**JOB**
Please change every "switch" in the records below to "toggle" and reproduce the rest of the lines unchanged, leaving out the pictures.

**RECORDS PROVIDED**

(begin)

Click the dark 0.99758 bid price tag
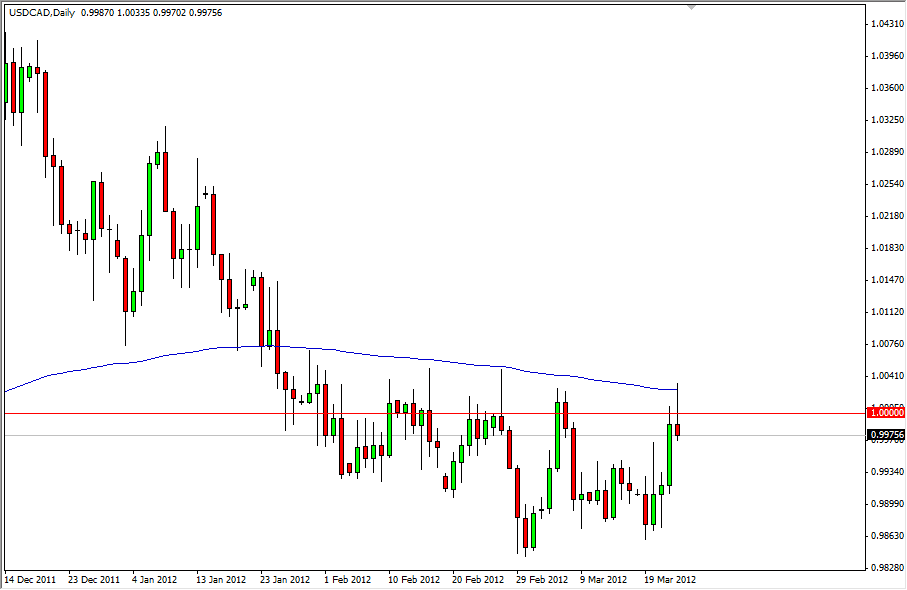This screenshot has height=590, width=907. point(884,432)
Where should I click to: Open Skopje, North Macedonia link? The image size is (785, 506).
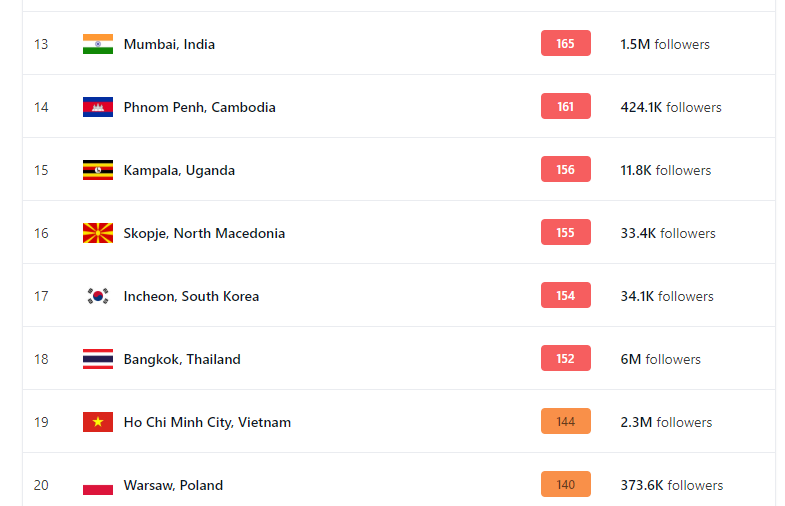[204, 234]
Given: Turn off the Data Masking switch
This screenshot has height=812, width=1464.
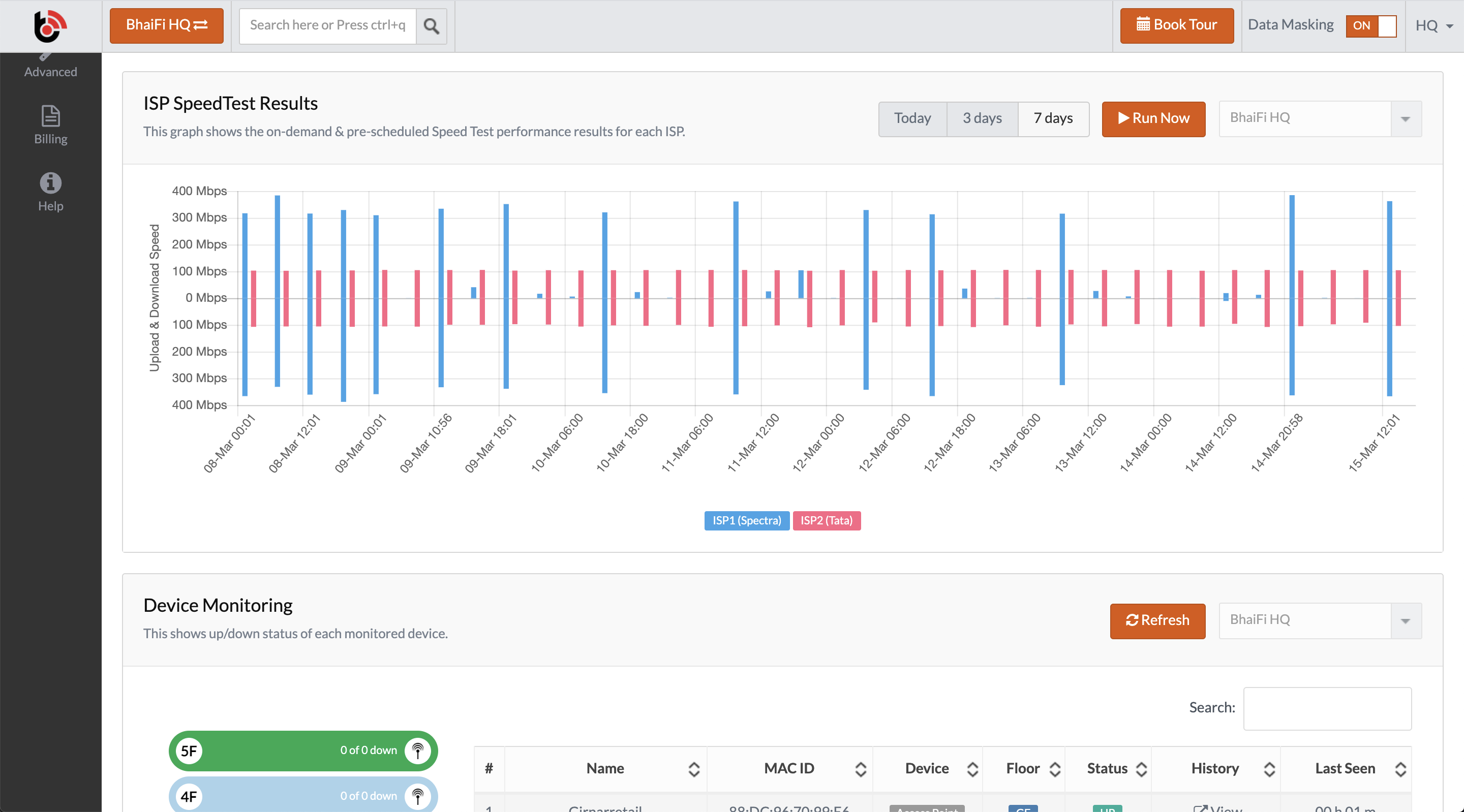Looking at the screenshot, I should pos(1371,25).
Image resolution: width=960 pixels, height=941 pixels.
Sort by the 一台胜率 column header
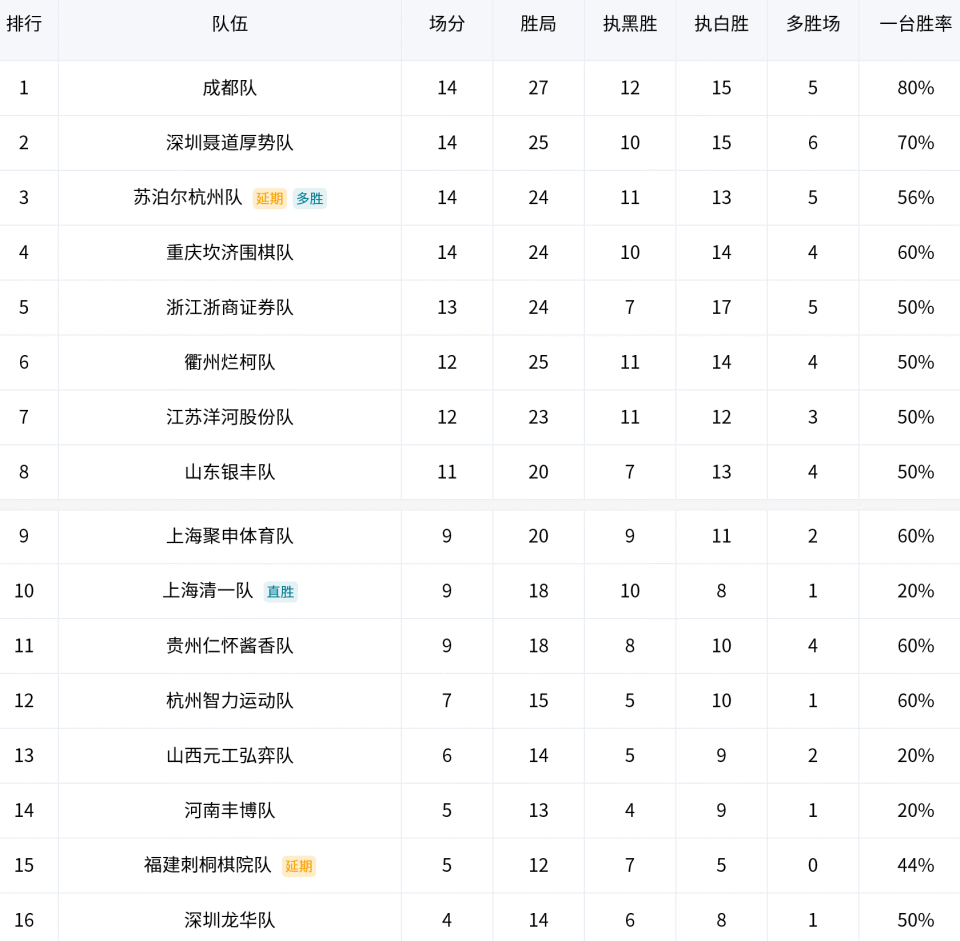(x=912, y=25)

(end)

**RESULT OF THIS TASK**
Click the dark 0.99758 bid price tag
This screenshot has height=590, width=907. point(884,432)
Where should I click to: Open Skopje, North Macedonia link? The image size is (785, 506).
[204, 234]
Given: Turn off the Data Masking toggle
This screenshot has height=812, width=1464.
Looking at the screenshot, I should pos(1371,25).
Image resolution: width=960 pixels, height=941 pixels.
Sort by the 一台胜率 column header
(x=912, y=25)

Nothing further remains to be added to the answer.